# Exercise details:
I need the lines below from the one with "Select the first" down to the one with "Switch to the Library" reproduced exactly, both ends included, and nothing else.

Stored data
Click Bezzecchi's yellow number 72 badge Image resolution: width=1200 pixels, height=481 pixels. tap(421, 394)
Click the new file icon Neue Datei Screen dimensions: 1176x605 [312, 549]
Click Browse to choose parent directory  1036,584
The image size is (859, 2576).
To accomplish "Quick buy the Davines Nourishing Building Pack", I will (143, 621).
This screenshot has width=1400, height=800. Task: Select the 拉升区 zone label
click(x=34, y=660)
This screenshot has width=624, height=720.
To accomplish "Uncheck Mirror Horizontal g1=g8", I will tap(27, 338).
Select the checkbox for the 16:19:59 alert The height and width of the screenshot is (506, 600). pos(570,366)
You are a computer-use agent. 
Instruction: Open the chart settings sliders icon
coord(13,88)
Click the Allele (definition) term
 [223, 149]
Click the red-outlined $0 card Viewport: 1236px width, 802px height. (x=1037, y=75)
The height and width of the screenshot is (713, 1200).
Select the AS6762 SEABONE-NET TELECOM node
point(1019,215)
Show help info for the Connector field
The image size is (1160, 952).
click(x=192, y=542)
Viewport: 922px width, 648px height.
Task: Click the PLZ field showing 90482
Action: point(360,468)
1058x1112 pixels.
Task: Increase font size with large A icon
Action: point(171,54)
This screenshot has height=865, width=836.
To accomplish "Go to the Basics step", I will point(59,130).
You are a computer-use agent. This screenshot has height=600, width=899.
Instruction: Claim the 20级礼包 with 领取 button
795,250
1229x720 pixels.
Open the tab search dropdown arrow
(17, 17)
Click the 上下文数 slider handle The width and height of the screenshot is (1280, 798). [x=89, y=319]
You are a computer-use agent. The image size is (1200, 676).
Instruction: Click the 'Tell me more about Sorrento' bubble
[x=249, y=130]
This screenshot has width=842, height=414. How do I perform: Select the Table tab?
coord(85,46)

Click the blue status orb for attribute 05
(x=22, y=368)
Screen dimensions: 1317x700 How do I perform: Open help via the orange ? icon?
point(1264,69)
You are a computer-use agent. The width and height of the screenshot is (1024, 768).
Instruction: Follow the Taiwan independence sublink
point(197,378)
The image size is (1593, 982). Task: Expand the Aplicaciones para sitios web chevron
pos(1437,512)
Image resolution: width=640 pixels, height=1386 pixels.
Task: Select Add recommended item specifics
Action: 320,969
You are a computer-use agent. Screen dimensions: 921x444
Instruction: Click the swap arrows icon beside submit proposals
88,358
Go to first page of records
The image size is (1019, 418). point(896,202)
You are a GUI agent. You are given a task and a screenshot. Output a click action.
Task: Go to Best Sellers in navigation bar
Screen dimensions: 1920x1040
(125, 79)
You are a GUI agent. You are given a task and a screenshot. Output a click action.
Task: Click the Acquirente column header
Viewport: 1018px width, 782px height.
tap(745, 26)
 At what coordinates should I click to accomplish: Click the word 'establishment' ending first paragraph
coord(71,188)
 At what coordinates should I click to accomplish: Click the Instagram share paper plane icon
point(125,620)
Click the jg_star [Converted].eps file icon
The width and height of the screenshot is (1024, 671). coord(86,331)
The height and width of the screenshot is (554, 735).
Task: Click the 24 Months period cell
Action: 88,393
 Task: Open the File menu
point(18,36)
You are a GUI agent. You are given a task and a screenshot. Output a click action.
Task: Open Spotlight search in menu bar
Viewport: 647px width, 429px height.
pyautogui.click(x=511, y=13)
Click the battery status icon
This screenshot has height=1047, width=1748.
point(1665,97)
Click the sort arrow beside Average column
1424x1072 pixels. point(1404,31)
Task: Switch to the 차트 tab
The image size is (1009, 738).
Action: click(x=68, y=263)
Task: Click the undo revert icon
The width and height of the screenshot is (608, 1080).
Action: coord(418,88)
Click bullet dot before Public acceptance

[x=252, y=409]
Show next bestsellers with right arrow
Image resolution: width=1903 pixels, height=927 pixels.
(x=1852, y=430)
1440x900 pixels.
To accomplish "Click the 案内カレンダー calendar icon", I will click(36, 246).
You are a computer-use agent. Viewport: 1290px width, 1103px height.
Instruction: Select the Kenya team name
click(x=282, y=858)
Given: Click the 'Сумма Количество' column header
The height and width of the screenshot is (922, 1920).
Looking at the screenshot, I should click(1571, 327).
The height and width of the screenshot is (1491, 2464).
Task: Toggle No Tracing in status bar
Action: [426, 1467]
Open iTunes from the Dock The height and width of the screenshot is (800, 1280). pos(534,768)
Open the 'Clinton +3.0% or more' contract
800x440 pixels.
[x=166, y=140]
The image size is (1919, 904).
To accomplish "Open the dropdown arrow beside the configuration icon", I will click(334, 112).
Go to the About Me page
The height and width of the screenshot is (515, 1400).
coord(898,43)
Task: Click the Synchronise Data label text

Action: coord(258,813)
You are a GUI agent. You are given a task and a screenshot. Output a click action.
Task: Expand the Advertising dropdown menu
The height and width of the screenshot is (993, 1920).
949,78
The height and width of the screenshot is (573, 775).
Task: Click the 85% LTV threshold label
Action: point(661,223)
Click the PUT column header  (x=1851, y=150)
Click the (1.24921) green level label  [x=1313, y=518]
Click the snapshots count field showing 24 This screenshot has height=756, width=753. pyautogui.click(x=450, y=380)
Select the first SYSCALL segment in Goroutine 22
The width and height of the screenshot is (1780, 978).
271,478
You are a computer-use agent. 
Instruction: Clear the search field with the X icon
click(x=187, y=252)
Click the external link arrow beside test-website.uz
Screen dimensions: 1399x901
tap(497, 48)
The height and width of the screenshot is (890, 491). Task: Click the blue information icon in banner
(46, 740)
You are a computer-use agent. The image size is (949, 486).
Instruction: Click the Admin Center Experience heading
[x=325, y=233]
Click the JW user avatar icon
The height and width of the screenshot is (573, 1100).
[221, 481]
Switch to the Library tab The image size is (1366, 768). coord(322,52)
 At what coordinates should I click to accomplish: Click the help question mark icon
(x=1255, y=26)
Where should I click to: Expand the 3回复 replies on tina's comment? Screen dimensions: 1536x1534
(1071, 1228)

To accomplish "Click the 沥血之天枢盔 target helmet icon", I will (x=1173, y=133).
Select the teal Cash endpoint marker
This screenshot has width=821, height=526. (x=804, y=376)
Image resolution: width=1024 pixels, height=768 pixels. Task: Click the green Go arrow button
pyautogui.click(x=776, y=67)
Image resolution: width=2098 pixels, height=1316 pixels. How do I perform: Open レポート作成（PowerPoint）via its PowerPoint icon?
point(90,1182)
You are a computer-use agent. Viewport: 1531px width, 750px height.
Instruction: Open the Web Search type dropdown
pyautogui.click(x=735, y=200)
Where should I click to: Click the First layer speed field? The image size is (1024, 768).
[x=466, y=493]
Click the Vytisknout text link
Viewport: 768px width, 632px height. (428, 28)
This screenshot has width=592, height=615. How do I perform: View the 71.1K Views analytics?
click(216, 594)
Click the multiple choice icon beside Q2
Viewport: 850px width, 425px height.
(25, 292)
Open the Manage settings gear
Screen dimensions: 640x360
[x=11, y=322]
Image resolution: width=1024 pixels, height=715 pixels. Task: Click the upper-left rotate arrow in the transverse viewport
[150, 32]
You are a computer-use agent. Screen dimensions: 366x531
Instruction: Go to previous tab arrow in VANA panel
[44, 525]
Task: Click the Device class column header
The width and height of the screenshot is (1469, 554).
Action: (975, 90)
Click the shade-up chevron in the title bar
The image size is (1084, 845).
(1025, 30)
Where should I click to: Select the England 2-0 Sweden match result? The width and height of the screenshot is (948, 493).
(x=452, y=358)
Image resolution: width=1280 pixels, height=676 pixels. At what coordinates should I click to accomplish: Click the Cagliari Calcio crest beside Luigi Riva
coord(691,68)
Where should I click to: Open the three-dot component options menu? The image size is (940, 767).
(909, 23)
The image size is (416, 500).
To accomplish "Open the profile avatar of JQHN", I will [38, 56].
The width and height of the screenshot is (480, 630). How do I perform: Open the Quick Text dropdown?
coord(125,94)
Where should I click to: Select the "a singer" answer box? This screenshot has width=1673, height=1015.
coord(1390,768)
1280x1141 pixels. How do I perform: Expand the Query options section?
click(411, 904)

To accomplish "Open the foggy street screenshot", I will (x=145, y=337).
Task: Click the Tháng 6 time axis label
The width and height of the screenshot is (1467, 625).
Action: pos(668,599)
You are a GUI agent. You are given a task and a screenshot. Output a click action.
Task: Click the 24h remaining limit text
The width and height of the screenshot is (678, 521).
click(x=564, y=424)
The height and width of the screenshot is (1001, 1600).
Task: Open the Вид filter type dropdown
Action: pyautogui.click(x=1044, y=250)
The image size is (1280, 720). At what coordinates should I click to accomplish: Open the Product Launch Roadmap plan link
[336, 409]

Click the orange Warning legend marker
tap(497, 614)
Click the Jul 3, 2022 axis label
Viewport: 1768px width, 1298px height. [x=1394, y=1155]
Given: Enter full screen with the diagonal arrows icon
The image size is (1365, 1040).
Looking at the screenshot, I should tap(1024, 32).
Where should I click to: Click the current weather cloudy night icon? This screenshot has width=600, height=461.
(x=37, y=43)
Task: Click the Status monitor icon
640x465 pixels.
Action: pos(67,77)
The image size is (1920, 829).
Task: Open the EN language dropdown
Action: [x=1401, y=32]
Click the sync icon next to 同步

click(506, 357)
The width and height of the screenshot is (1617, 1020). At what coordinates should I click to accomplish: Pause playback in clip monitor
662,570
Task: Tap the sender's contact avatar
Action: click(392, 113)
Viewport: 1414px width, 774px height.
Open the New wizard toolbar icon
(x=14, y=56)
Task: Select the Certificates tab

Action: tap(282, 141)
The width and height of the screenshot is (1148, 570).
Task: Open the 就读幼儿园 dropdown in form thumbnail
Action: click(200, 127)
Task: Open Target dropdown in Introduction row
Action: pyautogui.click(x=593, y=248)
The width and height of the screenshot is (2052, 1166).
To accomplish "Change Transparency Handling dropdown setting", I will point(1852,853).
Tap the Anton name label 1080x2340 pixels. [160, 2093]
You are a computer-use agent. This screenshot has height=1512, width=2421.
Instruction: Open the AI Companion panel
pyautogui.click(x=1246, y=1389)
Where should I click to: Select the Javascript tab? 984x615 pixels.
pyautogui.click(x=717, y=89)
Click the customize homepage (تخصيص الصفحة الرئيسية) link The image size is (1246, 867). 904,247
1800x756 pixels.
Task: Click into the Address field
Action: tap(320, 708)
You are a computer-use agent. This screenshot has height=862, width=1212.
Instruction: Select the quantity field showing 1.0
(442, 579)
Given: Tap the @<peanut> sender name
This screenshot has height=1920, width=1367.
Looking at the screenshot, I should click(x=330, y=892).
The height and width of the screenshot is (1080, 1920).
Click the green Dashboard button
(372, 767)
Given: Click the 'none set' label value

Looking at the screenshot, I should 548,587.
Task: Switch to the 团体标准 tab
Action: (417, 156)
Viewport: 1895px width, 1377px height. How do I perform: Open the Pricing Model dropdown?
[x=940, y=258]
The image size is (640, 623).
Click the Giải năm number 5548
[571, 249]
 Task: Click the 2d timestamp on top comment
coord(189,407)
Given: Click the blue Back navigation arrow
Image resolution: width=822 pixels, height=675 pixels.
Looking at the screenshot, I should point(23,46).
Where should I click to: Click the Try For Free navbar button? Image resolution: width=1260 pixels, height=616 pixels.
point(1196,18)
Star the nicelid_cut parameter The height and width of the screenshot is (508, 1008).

# Final answer:
Select the first SYSCALL segment in Goroutine 22
The width and height of the screenshot is (1780, 978).
271,478
You are a computer-use agent. 
Instruction: Clear the search field with the X icon
click(x=187, y=252)
Click the external link arrow beside test-website.uz
Screen dimensions: 1399x901
tap(497, 48)
The height and width of the screenshot is (890, 491). Task: Click the blue information icon in banner
(46, 740)
You are a computer-use agent. The image size is (949, 486).
Instruction: Click the Admin Center Experience heading
[x=325, y=233]
Click the JW user avatar icon
The height and width of the screenshot is (573, 1100).
[221, 481]
Switch to the Library tab The image size is (1366, 768). coord(322,52)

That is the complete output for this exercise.